The Italian cyclist Adriano Malori had a serious accident this year in January in which he suffered a fractured collarbone and head injuries leading to serious neurological disorders. Recently he announced that he plans to return to competing in the GP Québec on September 9. In just 8 months he managed to achieve what seemed impossible: not only did he get back to normal life, but also to being a professional athlete.


The Tour de San Luis in Argentina was marked by a crash which affected more than 40 cyclists. The accident was caused by Adriano Malori who hit a pothole with his front wheel at 65 kph. The cyclist fell over his handlebars and crashed directly with his face against the ground. It caused a huge hematoma in the left side of his brain. He was immediately taken to the hospital of Buenos Aires.

He spent three weeks after the accident in a medically induced coma and only woke up on February 14. A couple of days later he travelled to Pamplona, Spain and was admitted to the Clínica Universidad de Navarra. There it turned out that his injury was much more serious that it had first been assumed. His brain turned out to be disconnected from the right side of the body. Adriano Malori had a long rehabilitation period ahead of him.


The Italian cyclist was transported to the rehabilitation center 10 km outside Pamplona, Centro Neurológico de Atención Integral (CNAI). The specialists of the center developed an individual rehabilitation program for him, which included such progressive methods as hydrotherapy, ergotherapy, physiotherapy, speech therapy and virtual reality therapy. He trained for 6 hours every day and got up from the wheelchair in just 10 days. After a month Adriano started training on a bicycle.

Malori believes his rapid recovery was possible thanks to the highly qualified specialists of CNAI, especially the head doctor Manuel Murie and physiotherapists Rebecca Fernandez and Tania Iriarte, and support from his friends and family. “I came into the center half-paralyzed, on a wheelchair, and I left on April 28 on my own, having even gone on bike rides few days before being released”, he says.

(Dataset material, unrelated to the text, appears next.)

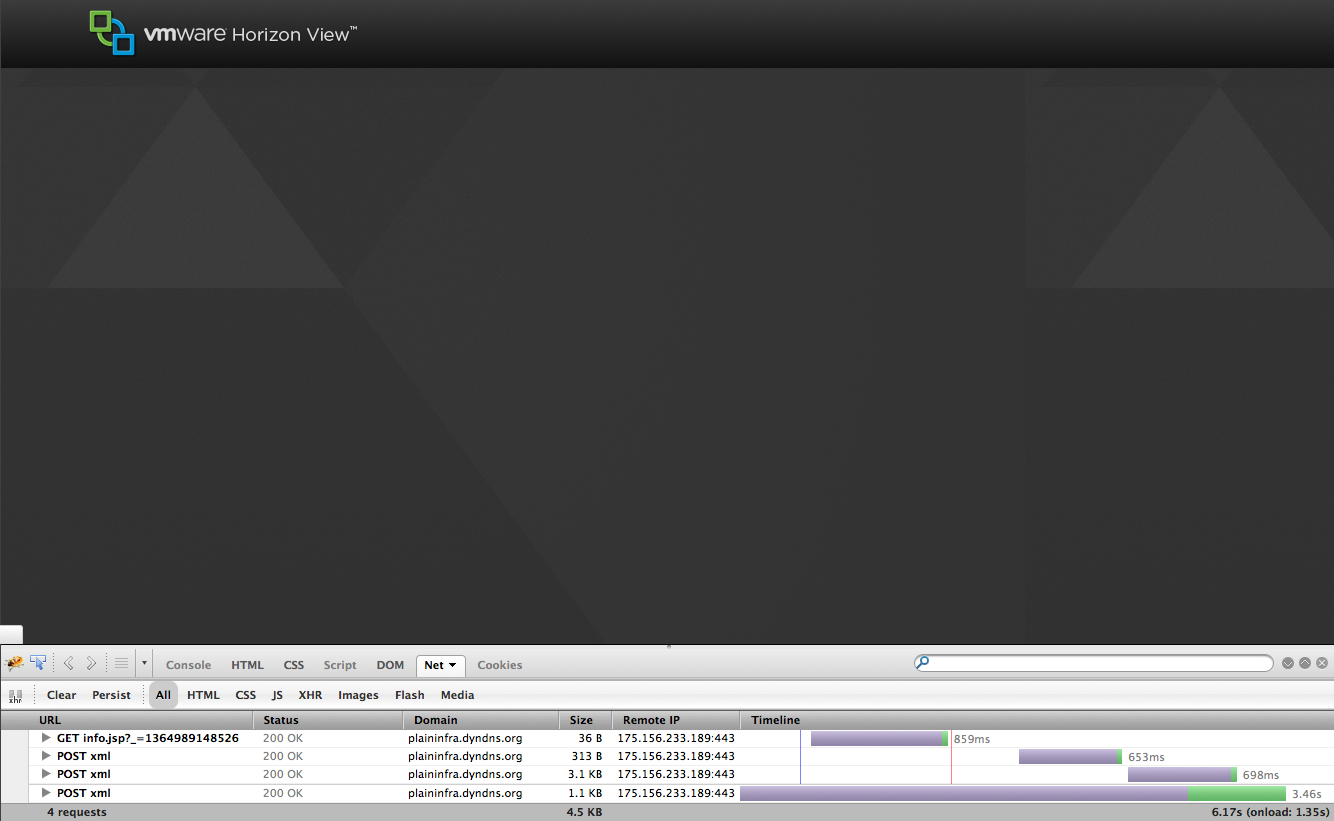Go forward using the right chevron icon
1334x821 pixels.
(x=91, y=662)

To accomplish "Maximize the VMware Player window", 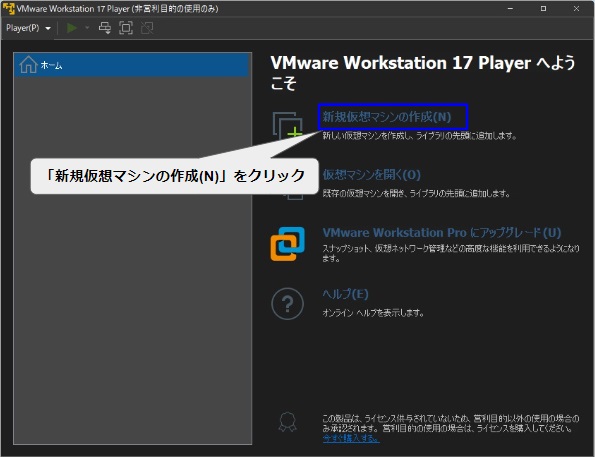I will pos(543,8).
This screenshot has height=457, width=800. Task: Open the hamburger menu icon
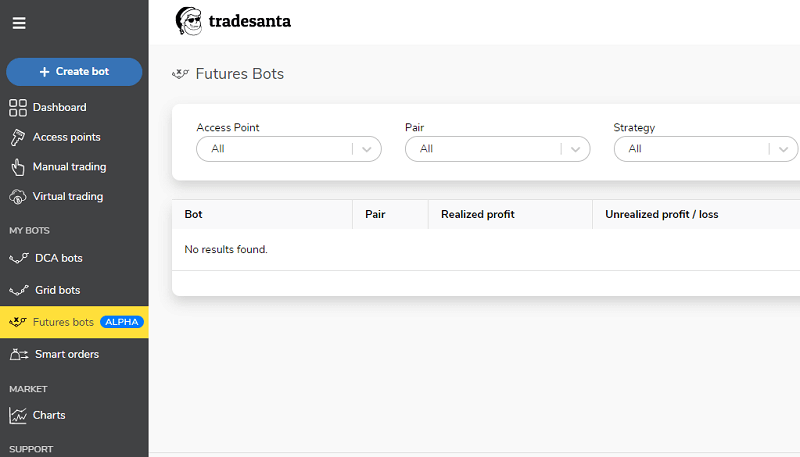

In the late April Malori flew back to Parma to start further rehab, but soon he realized that the Italian center didn’t fit his situation: he wanted not just to get back to normal life, he wanted to be a professional athlete again. In June Malori came back to CNAI where he continued his rehabilitation, until August 5 when he announced he was ready to compete again.


Adriano Malori believes that he can serve as a role model for those who found themselves in a situation as horrible as his own. “I hope that someone suffering from such serious injuries will hear my story and believe that if I could recover from it, he will be able to as well”, the cyclist says.